Biogeography and endemic species are two great pieces of evolution. The former refers to the distribution of species across the planet and only evolution adequately explains what we observe. Take for instance Australia. It is filled with marsupial mammals, yet it is off all by its lonesome in the ocean. Clearly mammals did not evolve twice, the second time taking an alternative path to being placental. We need an explanation. The one we have is that this marsupial subset of mammalian life migrated down the Americas, through Antarctica, and into Australia. Fossil and tectonic plate evidence independently confirm this hypothesis – marsupial fossils are found all through South America and into Antarctica (and, of course, Australia), dating back to the time when those continents were still all connected.
Endemic species also constitute a nice bit of evidence for Darwinists. The man himself, Charles Darwin, saw quite an array of species that are only present on the Galapagos Islands, their relatives residing back in South America for the most part. (One of my favorite Galapagos animals is the marine iguana.) But there are far greater islands out there. Madagascar has to be the first to come to mind (and, in turn, its lemurs come to mind next for me). There is also Alejandro Selkrik Island, a place I mention in the first link in this post. And then there is Sulawesi, an Indonesian Island a fair bit north of Australia. It’s a haven for researchers who want to study unique flora and fauna, including many large mammals. It has a lot of protected land and animals (especially its marine life), so it’s a prime location for many biologists. One such biologist is Lynn Kimsey, an entomologist who recently described a pretty striking find:
It sounds like the stuff of nightmares – a wasp that supplements a vicious sting with jaws longer than its front legs.

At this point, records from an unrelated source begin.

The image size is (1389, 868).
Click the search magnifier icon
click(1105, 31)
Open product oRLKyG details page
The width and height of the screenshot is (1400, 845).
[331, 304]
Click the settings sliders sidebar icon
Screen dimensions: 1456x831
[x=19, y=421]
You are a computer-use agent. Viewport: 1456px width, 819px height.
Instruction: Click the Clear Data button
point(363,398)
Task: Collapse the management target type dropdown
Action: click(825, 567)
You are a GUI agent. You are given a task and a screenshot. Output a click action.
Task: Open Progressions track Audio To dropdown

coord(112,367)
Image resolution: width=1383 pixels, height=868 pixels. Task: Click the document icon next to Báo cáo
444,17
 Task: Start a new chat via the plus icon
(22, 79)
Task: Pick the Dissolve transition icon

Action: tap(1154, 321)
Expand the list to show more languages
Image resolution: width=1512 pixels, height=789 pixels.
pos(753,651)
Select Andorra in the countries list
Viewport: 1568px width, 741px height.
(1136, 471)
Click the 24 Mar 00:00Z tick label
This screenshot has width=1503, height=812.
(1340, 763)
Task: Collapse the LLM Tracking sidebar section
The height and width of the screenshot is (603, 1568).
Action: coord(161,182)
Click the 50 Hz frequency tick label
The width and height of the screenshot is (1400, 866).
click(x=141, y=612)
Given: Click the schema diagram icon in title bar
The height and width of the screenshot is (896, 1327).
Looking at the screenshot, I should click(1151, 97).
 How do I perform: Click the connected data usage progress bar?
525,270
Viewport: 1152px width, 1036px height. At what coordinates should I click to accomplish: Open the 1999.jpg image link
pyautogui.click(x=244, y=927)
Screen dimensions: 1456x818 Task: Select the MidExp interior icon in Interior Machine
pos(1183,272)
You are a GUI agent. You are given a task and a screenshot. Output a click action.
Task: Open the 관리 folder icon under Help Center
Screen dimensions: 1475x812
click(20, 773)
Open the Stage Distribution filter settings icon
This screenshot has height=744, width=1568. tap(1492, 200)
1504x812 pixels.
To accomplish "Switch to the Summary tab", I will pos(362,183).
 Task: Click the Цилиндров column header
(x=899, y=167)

But this is a very real newly discovered warrior wasp found on the remote Indonesian island of Sulawesi.
Dubbed the ‘Komodo dragon’ of the wasp family, the males of the species measure two-and-a-half inches long…
Ms Kimsey, who is also director at the Bohart Museum of Entomology, said: ‘Its jaws are so large that they wrap up either side of the head when closed. When the jaws are open they are actually longer than the male’s front legs. I don’t know how it can walk.’
Luckily the species prefers to dine on insects, but if threatened it could leave a sizeable mark on human flesh too.
It’s a beast.
Whereas this is an insect which not only can fly, but can be carried away by strong winds, it may very well inhabit a number of other nearby islands. However, given its exceptional size, my suspicion is that it is the unique biosphere of Sulawesi itself which has given rise to such a monster. Perhaps the ‘Garuda wasp’, as it is to be known, can survive elsewhere, but my bet is that its currently only known island of habitat is where it can really thrive.
Of course, its current habitat is effectively random and haphazard without the framework of evolution to guide us. It is only with Darwin’s theory that we can really understand anything about the Garuda wasp or any other unique form of life around the globe.